First-tier molecular testing for males affected with severe hemophilia A, when a familial intron 22 inversion has been previously identified


Determining hemophilia A carrier status for at-risk females, ie, individuals with a family history of severe hemophilia A due to F8 intron 22 inversion

Reflex Tests

Test ID Reporting Name Available Separately Always Performed
MATCC Maternal Cell Contamination, B Yes No

Testing Algorithm

Maternal cell contamination testing will be performed for all cord blood specimens.
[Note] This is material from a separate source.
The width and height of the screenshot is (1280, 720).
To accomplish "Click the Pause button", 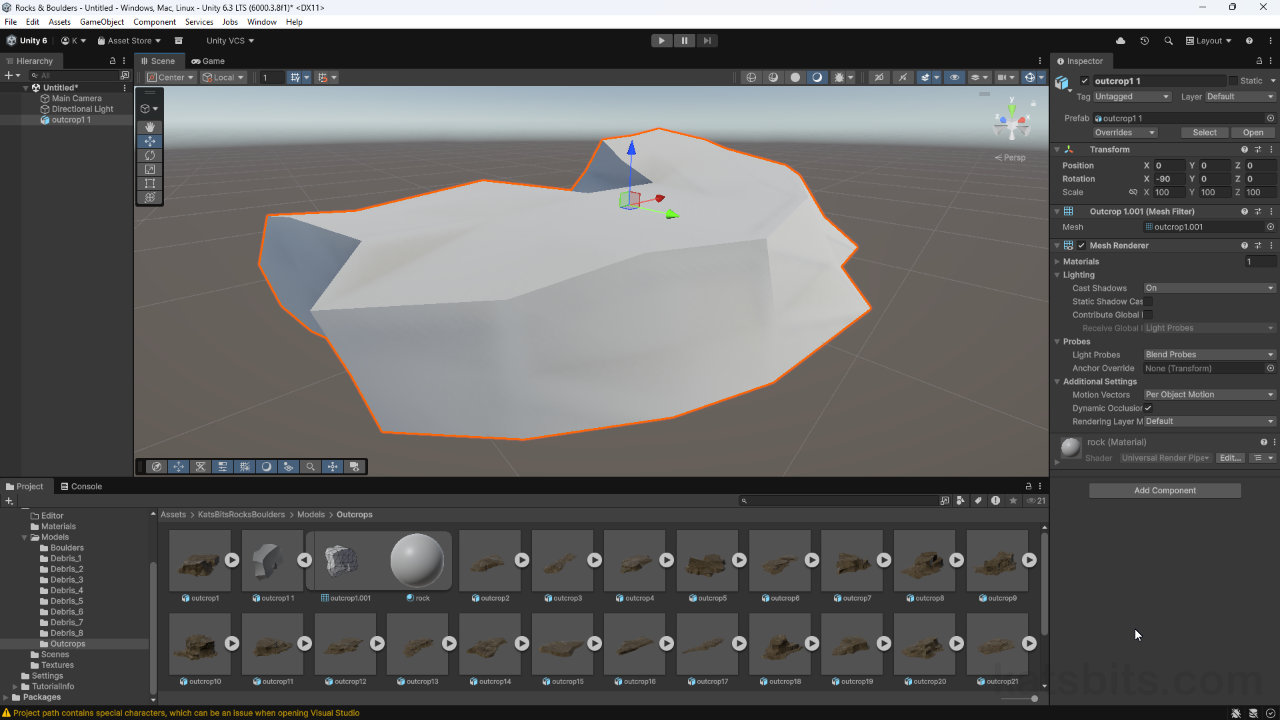I will click(x=684, y=40).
A maternal whole blood sample with an order for MATCC / Maternal Cell Contamination, Molecular Analysis, Blood is also required to perform this test. (See Specimen Required for more details.)


The following algorithms are available in Special Instructions:

-Hemophilia Carrier Testing Algorithm

-Hemophilia Testing Algorithm

Reporting Name

HA F8 Intron 22 Inversion KM, B

Specimen Type

Whole blood

Ordering Guidance

If a familial mutation has not been identified in a severely affected hemophilia A patient the F8 gene intron 1 and 22 inversion analysis (F8INV / Hemophilia A F8 Gene, Intron 1 and 22 Inversion Mutation Analysis, Whole Blood) should be ordered.


For evaluation of a patient with bleeding symptoms and no known personal history of a bleeding disorder consider BDIAL / Bleeding Diathesis Profile, Limited or the specific factor assays.

Additional Testing Requirements

Due to the complexity of testing non-peripheral blood, consultation with the laboratory is required for all cord blood samples. Order F822B / Hemophilia A F8 Gene, Intron 22 Inversion Known Mutation, Whole Blood on the cord blood specimen (only 1 sample tube required) and order MATCC / Maternal Cell Contamination, Molecular Analysis, Blood on the maternal specimen.

Necessary Information

Hemophilia A Patient Information is required, see Special Instructions. Testing may proceed without the patient information, however, the information aids in providing a more thorough interpretation. Ordering providers are strongly encouraged to fill out the form and send with the specimen.

Specimen Required

Patient Preparation: A previous bone marrow transplant from an allogenic donor will interfere with testing. Call 800-533-1710 for instructions for testing patients who have received a bone marrow transplant.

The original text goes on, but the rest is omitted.